Je prendrai un exemple s’agissant de la question de la souplesse. On parle beaucoup de contrat de travail à temps plein ou à temps partiel très élevé. Dans ma région, nous avons développé grâce aux emplois tremplins ou solidaires – appelons-les ainsi – beaucoup de périscolaire dans le milieu rural. Les petites communes n’ont pas les moyens de mettre en place elles-mêmes du périscolaire et ces emplois-là leur ont permis l’accueil des enfants le matin et le soir. Bien entendu, ces emplois n’étaient pas à temps plein et il a fallu corriger le dispositif pour que l’adaptation soit possible.

En conclusion, je dirai trois choses.

Le dispositif exige beaucoup d’adaptabilité des pouvoirs publics, il faut donc un cadre législatif le plus souple possible, qui puisse être régulièrement réajusté, éventuellement par voie réglementaire.

Il faut évaluer tout le temps les dispositifs de ce type, il faut être pragmatique.

Première question que l’on se posera dans quelques mois : ce dispositif a-t-il profité également aux filles et aux garçons ? Tous les dispositifs qui sont généralistes peuvent soit corriger les inégalités, soit les accroître (M. le ministre opine.), cela dépend de l’attention que l’on y porte. Je suggère cela comme premier critère d’évaluation.

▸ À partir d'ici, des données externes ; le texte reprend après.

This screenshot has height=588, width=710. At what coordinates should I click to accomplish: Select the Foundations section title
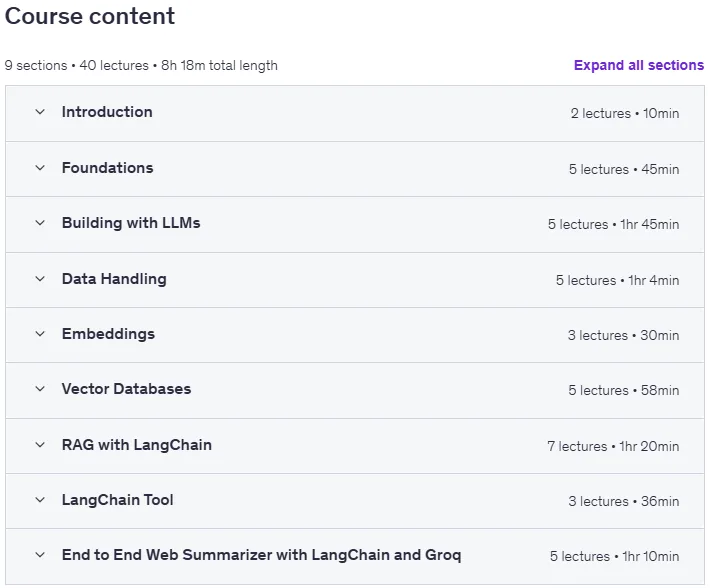108,168
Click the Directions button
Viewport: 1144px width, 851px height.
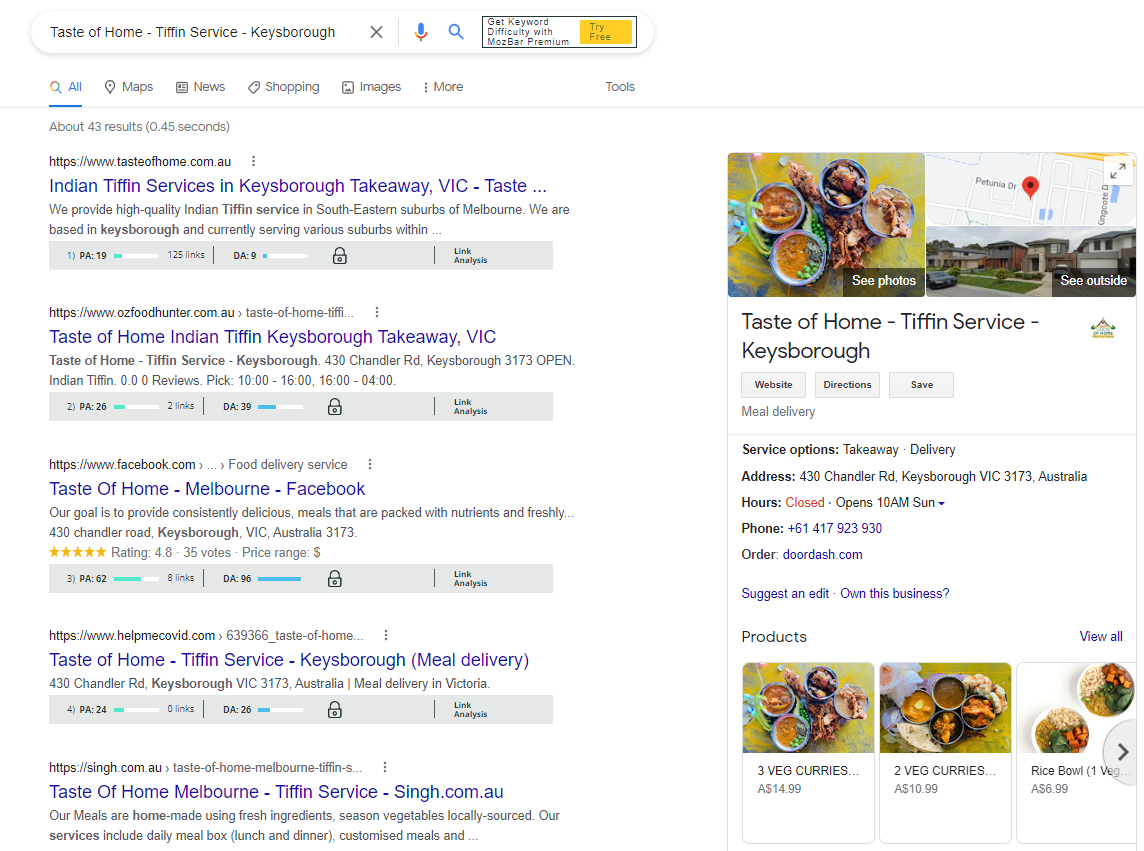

Deuxième question, – on n’en a pas parlé cet après-midi, mais on en a beaucoup parlé à l’Assemblée nationale et ici entre collègues – la place des jeunes un peu plus qualifiés que les moins qualifiés, je n’ose pas les appeler les jeunes vraiment qualifiés parce qu’il y a des jeunes bacheliers qui, pour autant, ne trouvent pas leur place dans le monde du travail.

Le projet de loi avait été modifié à l’Assemblée nationale, un amendement ici vise à le rapprocher du texte initial. Peut-être pourrions-nous un peu desserrer l’étau, messieurs les ministres. Desserrer l’étau, cela signifie assouplir l’ouverture à des jeunes bacheliers, par exemple, et peut-être aussi permettre des systèmes de primes, afin que des associations ou des collectivités qui embaucheront un jeune non qualifié puissent embaucher un jeune un peu plus qualifié avec lui. Cela fera deux embauches et, en même temps, cela permettra de soutenir le moins qualifié car il faudra de l’encadrement au côté des jeunes les moins qualifiés.

Enfin, il faut faire de la formation des employeurs. Beaucoup d’associations sont devenues primo-employeurs grâce à ces dispositifs de soutien. J’espère que ce sera le cas pour grand nombre d’entre elles. Or on ne s’improvise pas employeur. Les régions, en particulier, sont prêtes, avec l’État, à mettre en place des procédures de formation des néo-employeurs que fera naître ce dispositif.

Par ailleurs, je m’interroge : le Président de la République a dit, voilà quelques jours, lors de la conférence environnementale que le dispositif des emplois d’avenir serait également dévolu à la transition environnementale. Messieurs les ministres, pourriez-vous nous dire plus précisément sous quelle forme ? En effet, si j’associe jeunes non qualifiés et transition environnementale, dans la mesure où la transition environnementale ne consiste pas simplement à ramasser les papiers gras dans les forêts ou à nettoyer les berges des rivières, mais est tout un dispositif sur la transition énergétique, on a là un gros effort de formation à faire, voire on doit recourir à des jeunes déjà un peu formés.

Pour conclure, je voudrais mettre l’éclairage sur la cohérence de ce texte avec l’ensemble de la politique du Gouvernement (M. Jean-François Husson sourit.), en particulier avec celle qui est menée en faveur du redressement productif et de la réindustrialisation de la France.

Pour être moi-même élue d’une région en grande souffrance de désindustrialisation, il est clair que la pérennisation de l’emploi des jeunes, en particulier des jeunes les moins qualifiés, dépend en grande partie de la réussite de notre politique en matière de redressement industriel. (Applaudissements sur les travées du groupe socialiste.)